(PROVIDED RECORDS begins)

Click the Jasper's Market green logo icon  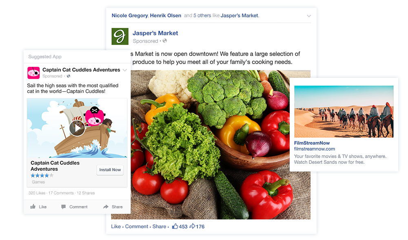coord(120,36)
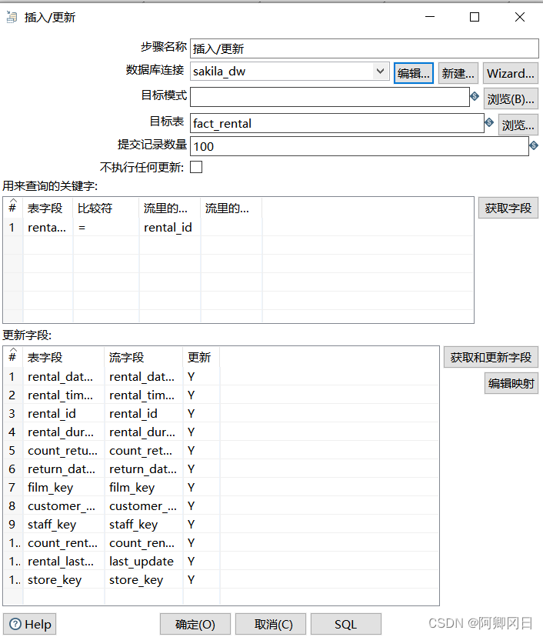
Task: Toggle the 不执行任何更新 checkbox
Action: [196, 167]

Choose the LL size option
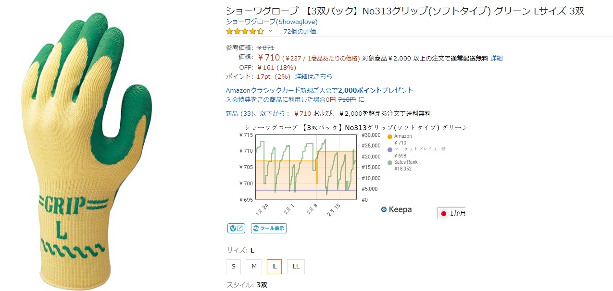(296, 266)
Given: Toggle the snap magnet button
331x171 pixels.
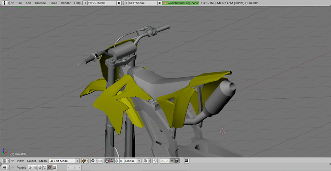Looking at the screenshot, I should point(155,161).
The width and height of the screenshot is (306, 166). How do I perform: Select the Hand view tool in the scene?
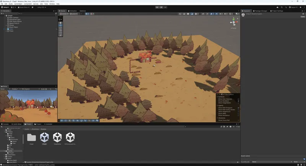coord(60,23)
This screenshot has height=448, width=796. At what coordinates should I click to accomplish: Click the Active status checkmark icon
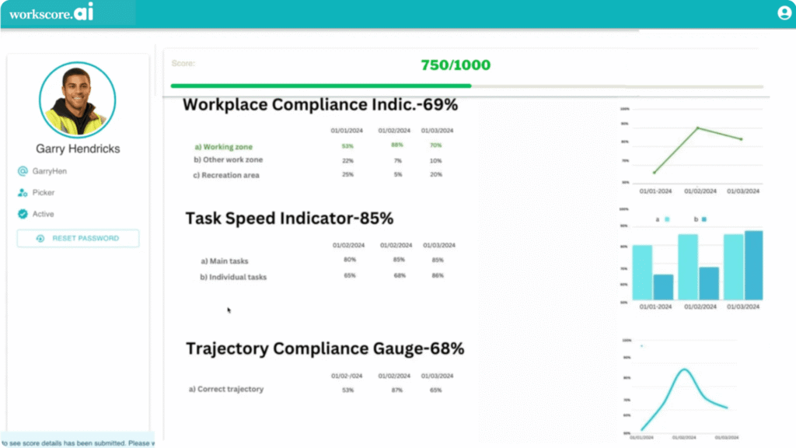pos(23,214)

(PROVIDED RECORDS ends)
(PROVIDED RECORDS begins)

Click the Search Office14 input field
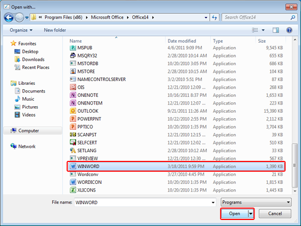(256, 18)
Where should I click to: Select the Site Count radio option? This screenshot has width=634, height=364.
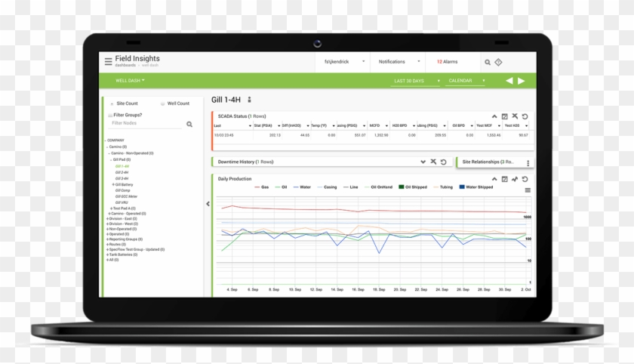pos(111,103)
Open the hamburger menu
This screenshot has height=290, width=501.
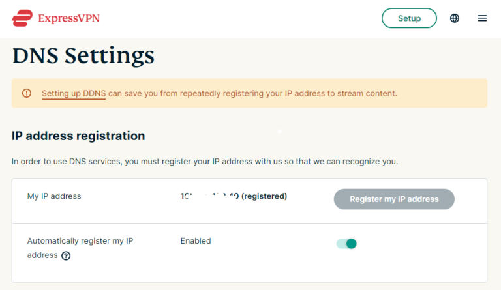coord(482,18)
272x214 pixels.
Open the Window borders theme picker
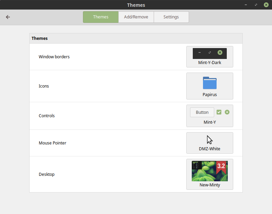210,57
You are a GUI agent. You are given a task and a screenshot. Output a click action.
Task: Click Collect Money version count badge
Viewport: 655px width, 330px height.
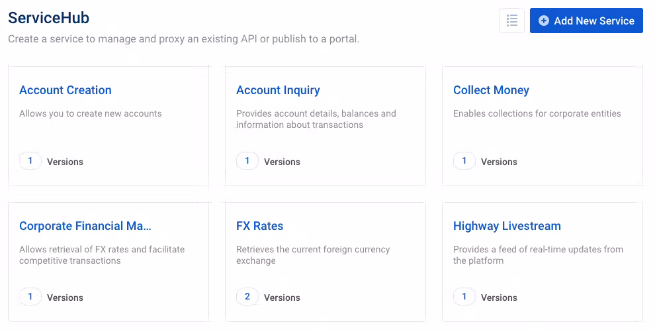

(PROVIDED RECORDS ends)
(PROVIDED RECORDS begins)

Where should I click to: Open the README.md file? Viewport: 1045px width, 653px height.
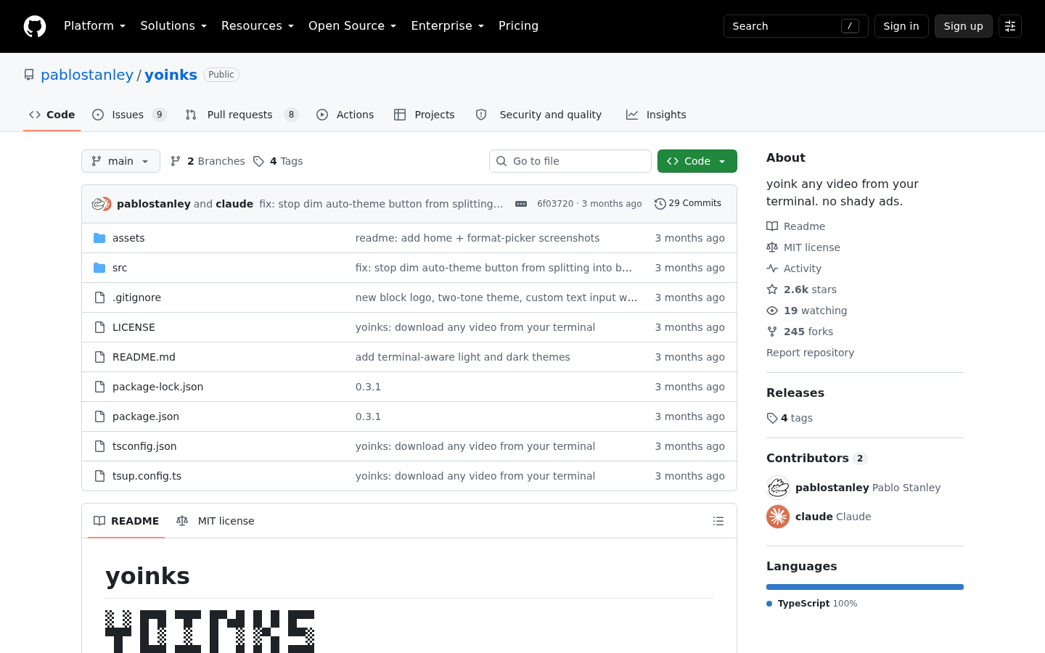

(PROVIDED RECORDS ends)

* **TASK DIRECTIONS**: If a line of the records above holds the word "Viewport", show it.

* **REPLY TO THE EXERCISE**:
Viewport: 655px width, 330px height.
Where should I click to: Open the README.md file? Viewport: 1045px width, 653px height.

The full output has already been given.